The civil servants are part of the 55,000-strong Egypt’s Real Estate Tax Authority employees, who have already started a national strike today. In addition to the fight over the social welfare fund, the strikers are also demanding a three-month pay of incentives, transportation allowance, and a halt to the crackdown on the independent union activists in Giza and the provinces.
The current strike is the latest round in an ongoing battle over trade union rights in the country. Since December 2006, Egypt has been witnessing the strongest wave of labor strikes since 1946. The strikes were met with hostility from the state-backed General Federation of Trade Unions, triggering a campaign by strike leaders in different sectors to either impeach the government union officials, or launch a parallel independent union. The first to achieve that were the tax collectors, who struck for three months in the fall of 2007, occupying Hussein Hegazi Street for 12 days. Their strike resulted in a 325% increase in their relatively low salaries, and the unofficial strike leadership went on to found the country’s first independent trade union since 1957.
“We are left with no other choice but to strike,” Gamal Ouweida, a tax collector from the Daqahliya province, said. “You don’t know what they are doing to us. The government is using provocateurs and traitors from the state union to divide our ranks, smear us, defame us, and fabricate charges against us. Enough is Enough.”

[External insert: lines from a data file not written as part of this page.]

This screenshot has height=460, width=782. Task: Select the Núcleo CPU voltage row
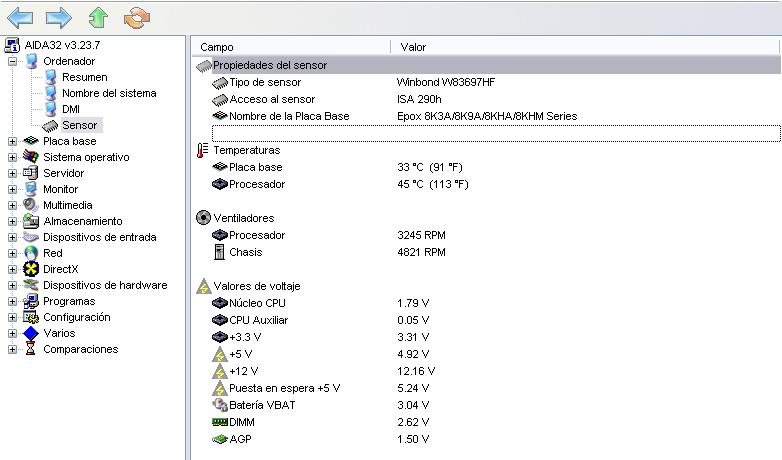pos(486,303)
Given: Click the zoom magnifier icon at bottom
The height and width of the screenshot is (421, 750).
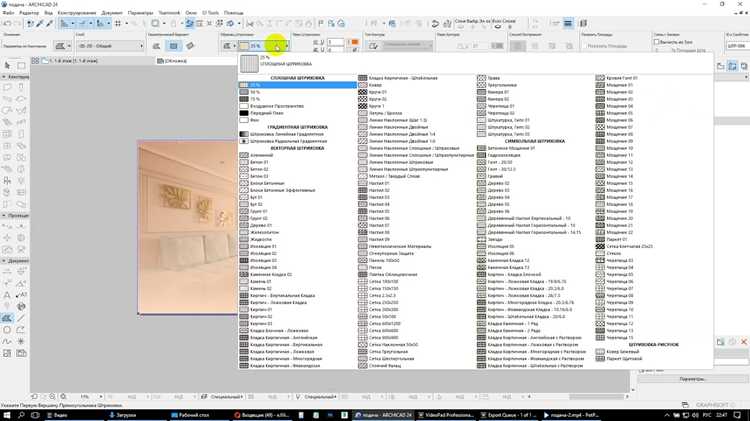Looking at the screenshot, I should click(x=63, y=397).
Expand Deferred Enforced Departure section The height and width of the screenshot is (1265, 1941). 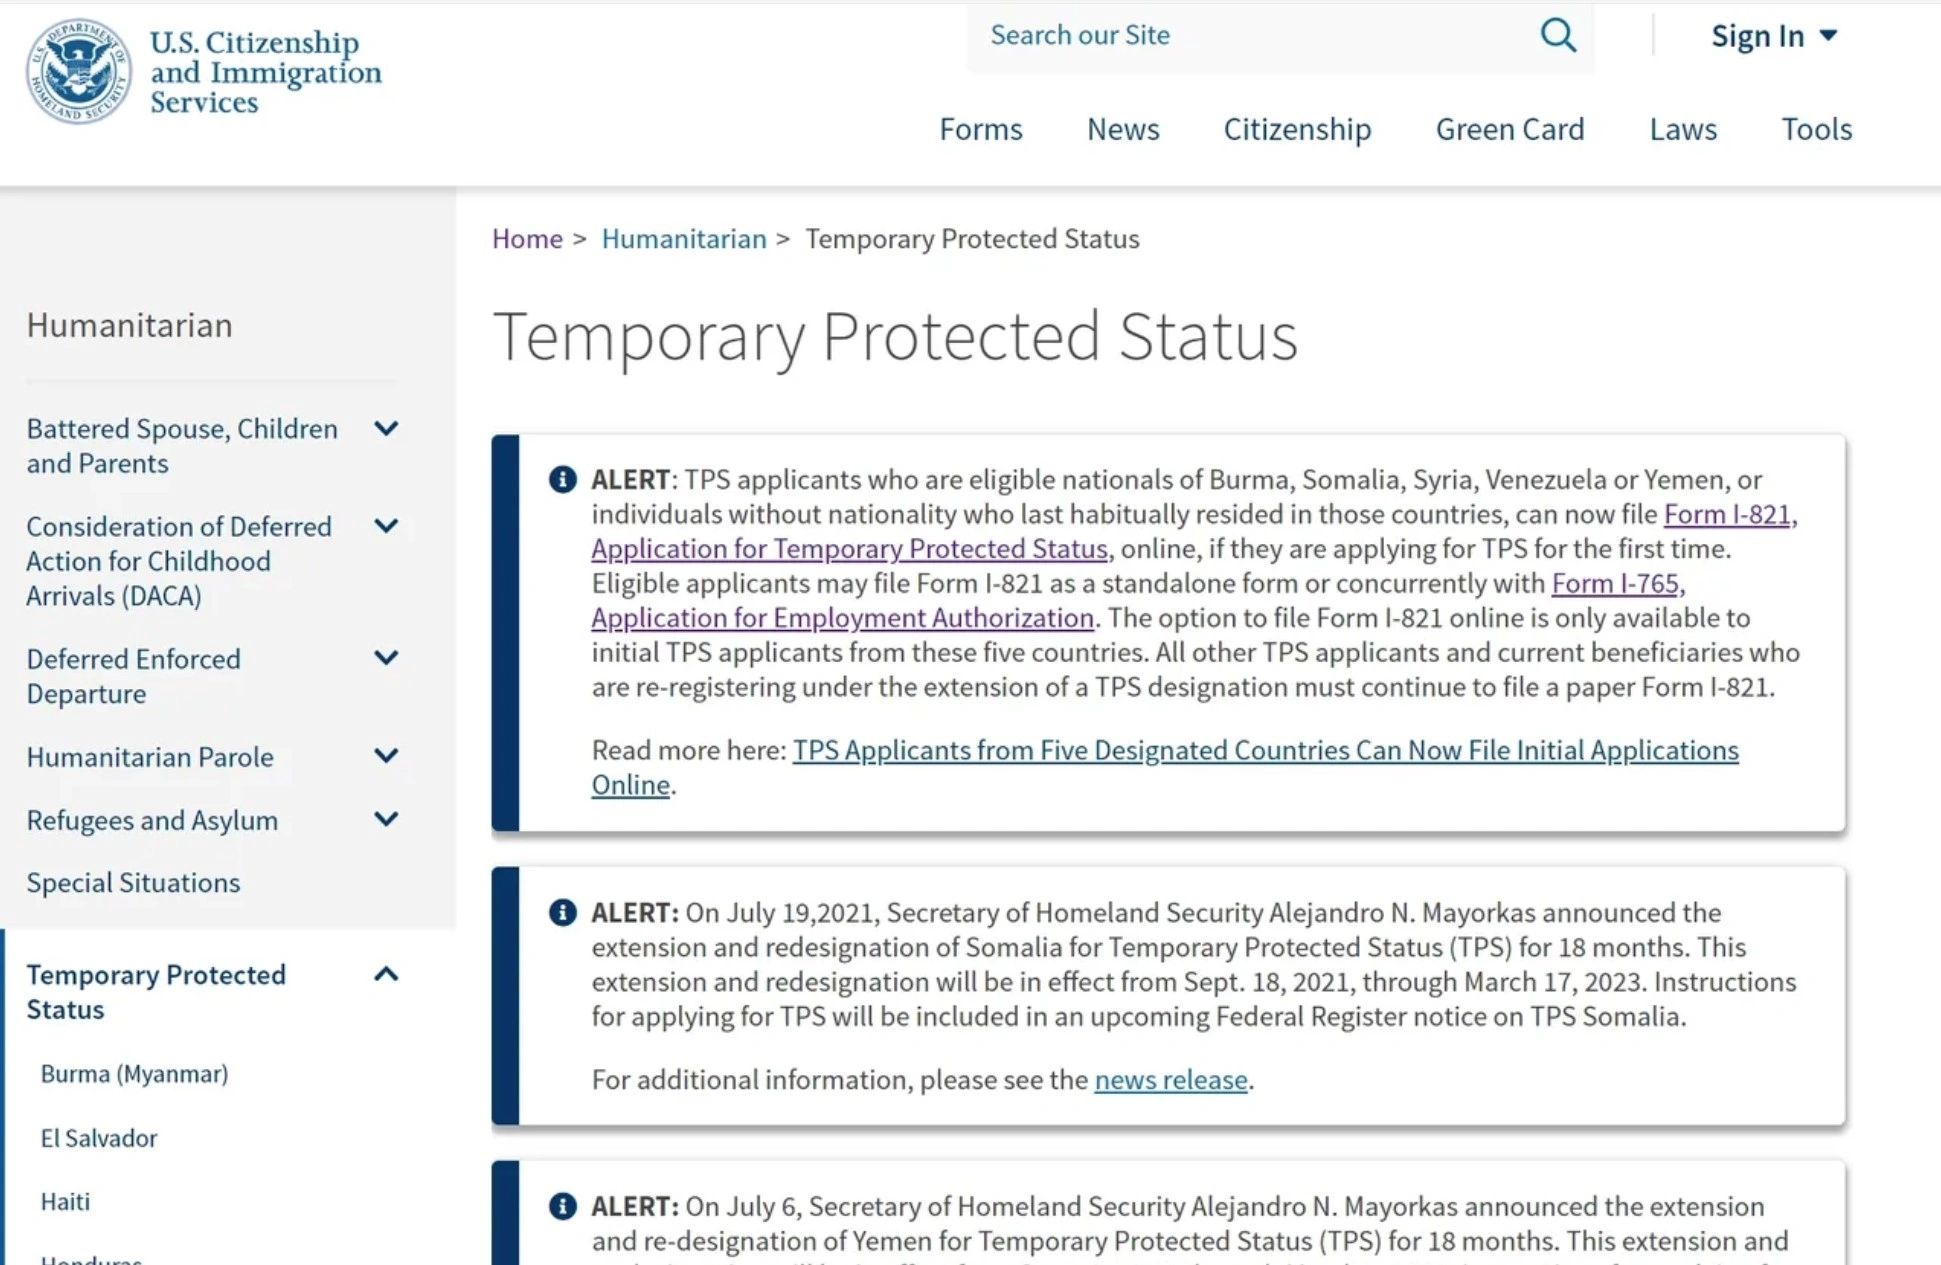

Relations between the independent union and the state-backed Federation have been tense. The latter has incited, according to the independent trade unionists, a government-led campaign of witch-hunt, and in cases like in the Gharbeia and Sharqiya Nile Delta provinces as well as in the Upper Egyptian province of Bani Sweif, physical fights already broke out between the government union officials and the independent union activists.
Today’s protesters carried banners describing the head of the General Federation of Trade Unions and Farouk Shehata, the head of the state-backed General Union of Bank, Insurance and Finance Workers, as “thieves.”
Said Ahmad Mukhtar, a young Cairo tax collector: “The government knows we are a threat to its (General) Federation. They want to crush us and crush anyone who wants to defend the workers’ rights.”
There was strong participation of women in the protest, just like the 2007 strike. Many, veiled and some in Niqab, have already left their families behind in the provinces to come join the occupation. Others like Cairo Tax Collector Madeeha, brought “my two children with me today. They should know their mother sweats in order to bring food on their table,” she said as she was adjusting the facial mask on one of her kids’.
“Down with Megawer! Down with Farouk!” chanted a group of women tax collectors, who stood together holding a banner that reads “The Independent Union – Alexandria.”
While their strike continues nationally, the downtown protesters are expected to vote by 6pm on whether to continue the Hussein Hegazi Street sit-in or not.